27 January 2009
Still Humbled After All These Years
Rogers Pass circa 1899.
Rogers Pass British Columbia - One hundred and ten years
ago, the railway line ran directly through Rogers Pass. There were dozens of snow sheds protecting its path from the avalanches that
frequently roared down from the towering slopes above. The railway station was positioned two kilometres east of the current hotel and
gas station, just west of the existing snow sheds at the base of Mount Tupper. The station proved to be poorly placed - and at the end
of January 1899, an avalanche buried the station, and took seven lives.
That day, high winds in the alpine sent tonnes of snow over the rail line in several places. Records from the day describe the
challenges of maintaining the transportation corridor. "The numerous slides on the railway line this week have kept the rotaries
busy. There were four in all, one at the west end of the Illecillewaet tunnels, one at 32 shed, Ross Peak, one at 18 shed, and one at
Rogers Pass. They all came down the same day, Tuesday. The line was clear again Wednesday night. Pretty quick work."
The avalanche of 1899 resulted in the death of the station-master, his wife, their two children, and three other railway
workers. It was described by newspapers of the day as a "snowy sepulchre," an "awful avalanche," and "an
unparalleled accident which fills everyone with grief and sorrow." It was said that, "they heard the sound, which filled
everything, and that was all; it took them where they stood." The station master's wife was found in the kitchen with a rolling
pin still in her hand. Caught in the slide were: William Cator age 37, Annie Cator age 35, Charles Cator 3 1/2, Ethel Cator
2 1/2, James Ridley - wiper age 31, Frank Carson - night operator age 18, and Hou Ah - the cook age unknown.
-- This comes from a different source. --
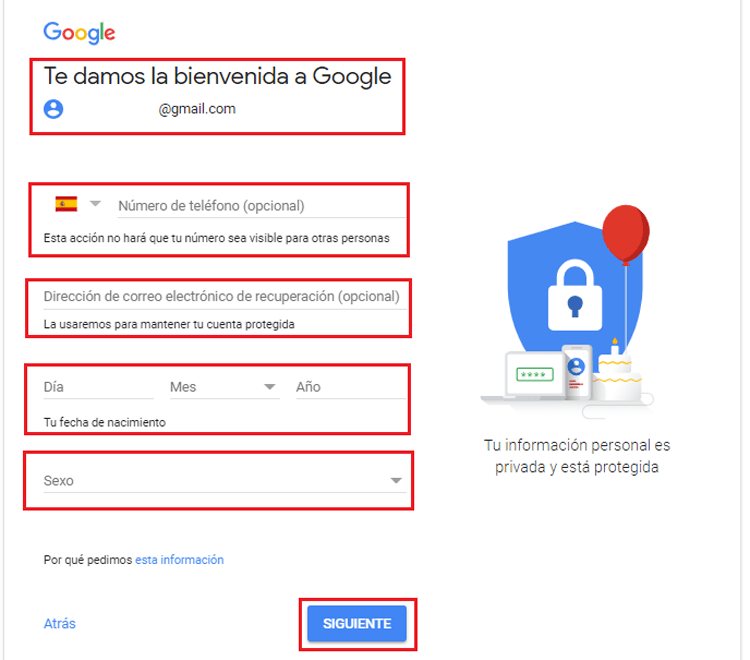
Task: Click the Spain flag icon
Action: click(x=66, y=204)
Last week, the Parks Canada office was filled with the constant rattle of the VHF radio, as reports rolled in of avalanches crossing
the highway. Although many things have changed over the century, the mountains still have the power to set us in our place, and
disable our attempts to travel through them. Technology has improved - in communication, transportation, meteorology,and snow science.
Even so, in the first week of January this year, the transportation corridor was brought to a standstill as natural and
artillery-triggered avalanches crossed the highway and railway. This power that humbles us, is the same power that will
continue to draw us to the mountains - to live, to explore, and to travel.